カレーショックとは何か
2025年、日本のカレーライスの物価が大幅に上昇し、平均で349円に達しました。この価格は前年の302円から47円上昇したもので、過去4年間連続して上昇しています。特に注目すべきは、10年前と比較すると98円、つまり約40%の価格上昇を記録しています。
背景にある要因
このカレーショックの影響を受けた主な要因は、米や野菜をはじめとする原材料の価格上昇です。2025年のカレーライスの物価は、特にニンジン、ジャガイモ、タマネギなどの主要材料に影響を受けています。これらの野菜は、冬場の低温や夏場の猛暑により収量が減少し、平年を大きく上回る高値が続いています。また、輸入牛豚肉の価格も円安や米国産の価格上昇に引きずられ、全体的な値上がりを招く要因となっています。
食卓に与える影響
特にカレーライスの価格は、コメの動向に大きく左右されます。2025年産の新米が高値で取引され、特にコシヒカリなどの人気銘柄が影響を受けて値上がりしています。5月にピークを迎えた時は、備蓄米の流通量が増えることでコメ価格が一時的に下がりましたが、秋以降は再び上昇に転じ、9月には初めて1食あたり350円を突破しました。
12月には4カ月連続で月間最高値を更新し、369円に達しました。このことからも、食卓への影響がどれほど深刻であるかが分かります。
メニュー別の価格動向
各メニュー別に見てみると、「国産ビーフカレー」と「シーフードカレー」がそれぞれ581円と503円と高値になっています。最安値は「チキンカレー」の216円ですが、それでも飼料価格の高騰や鳥インフルエンザの影響で200円を超えてしまいました。

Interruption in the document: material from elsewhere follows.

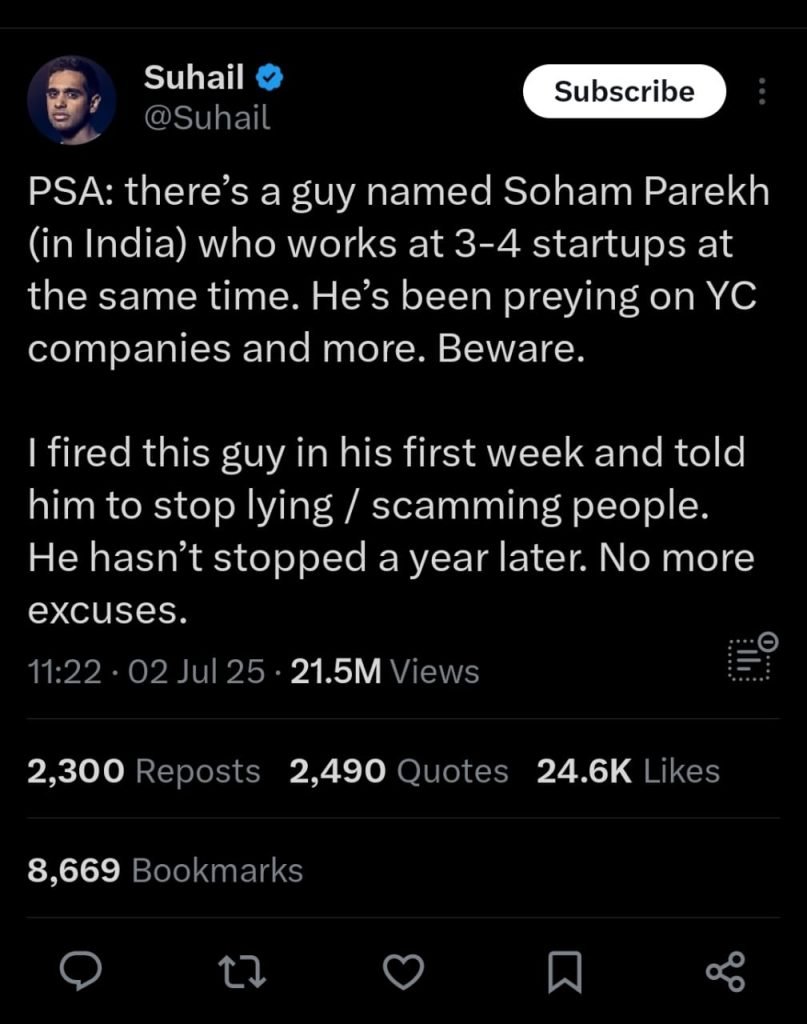This screenshot has width=807, height=1024.
Task: Open the three-dot more options menu
Action: point(762,93)
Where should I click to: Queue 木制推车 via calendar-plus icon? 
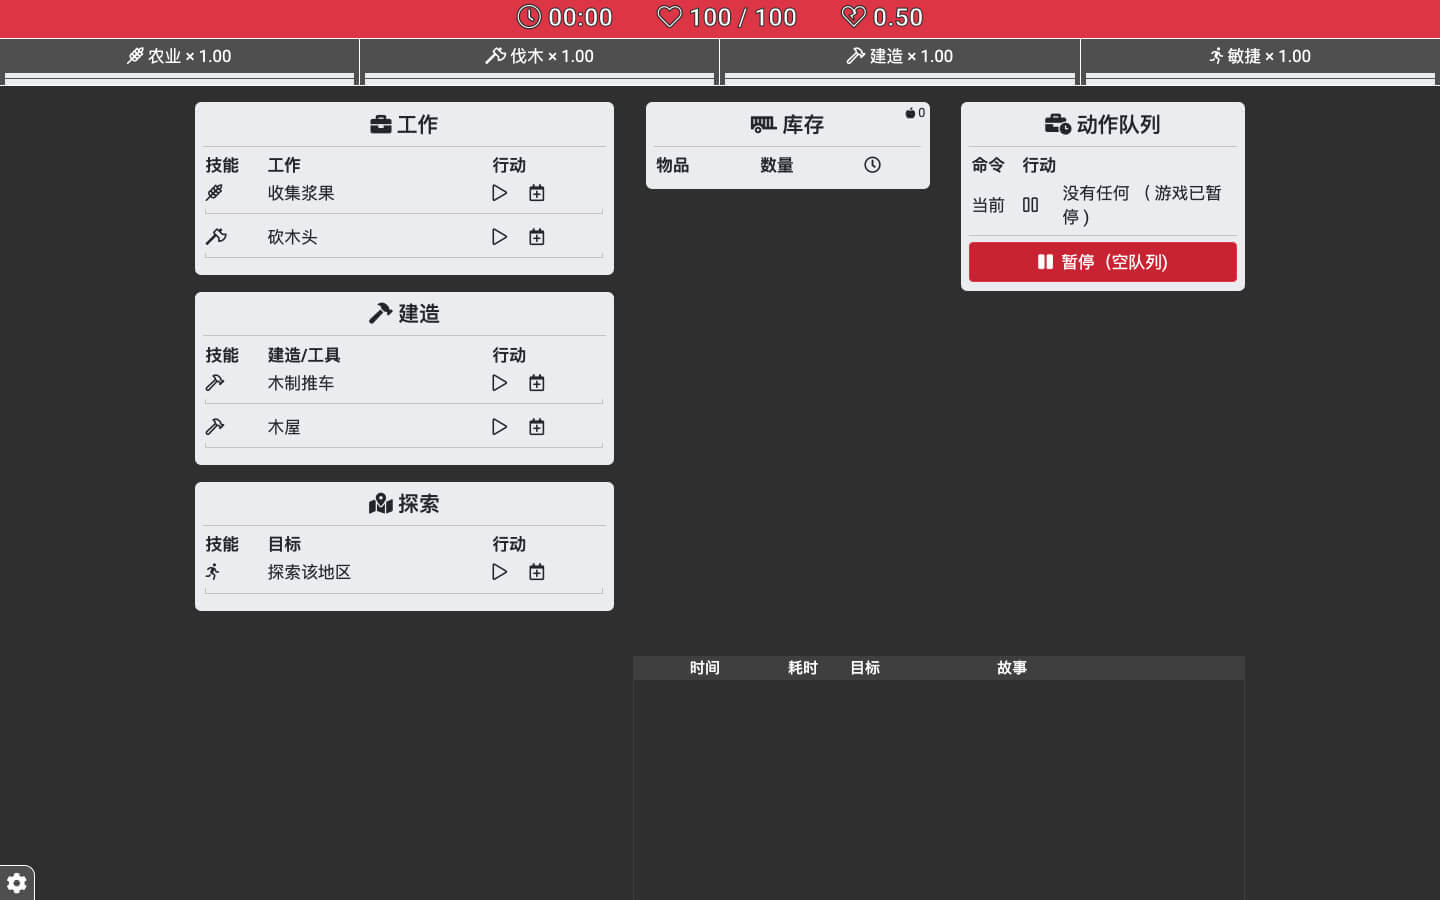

特に、チキンカレーは前年同月からの値上げ率が23.5%に達し、大きな影響を受けていることが分かります。一方で、国産食材を使用したカレーは、相対的に割安感を持つ傾向が見えています。
今後の見通し
東京都区部の物価動向を基にした2026年の予測では、1食あたりのカレーライス物価が370円台に達する見込みです。これは2015年以降での最高水準で、「令和のコメ騒動」と揶揄される状況を上回るものです。
コメや野菜の価格は今後も上昇が続くと見込まれ、高値圏で推移することが予測されています。これに伴って、カレーライスの物価もさらなる上昇が見込まれており、過去最高値の水準での推移が続く可能性が高いです。
カレーライス物価指数は、2020年の基準から見ると134.8に達し、130台に到達したのは初めてのことです。特に輸入ビーフカレーやチキンカレーでの値上がりが顕著なことが示されています。
結論
カレーは日本の食文化に欠かせない料理ですが、その価格動向は多くの人々にとって重要な問題です。今後も価格上昇が続く可能性があるため、家庭での料理や外食時にどのように影響が出るか、注意が必要です。今後のカレー物価の動向から目が離せません。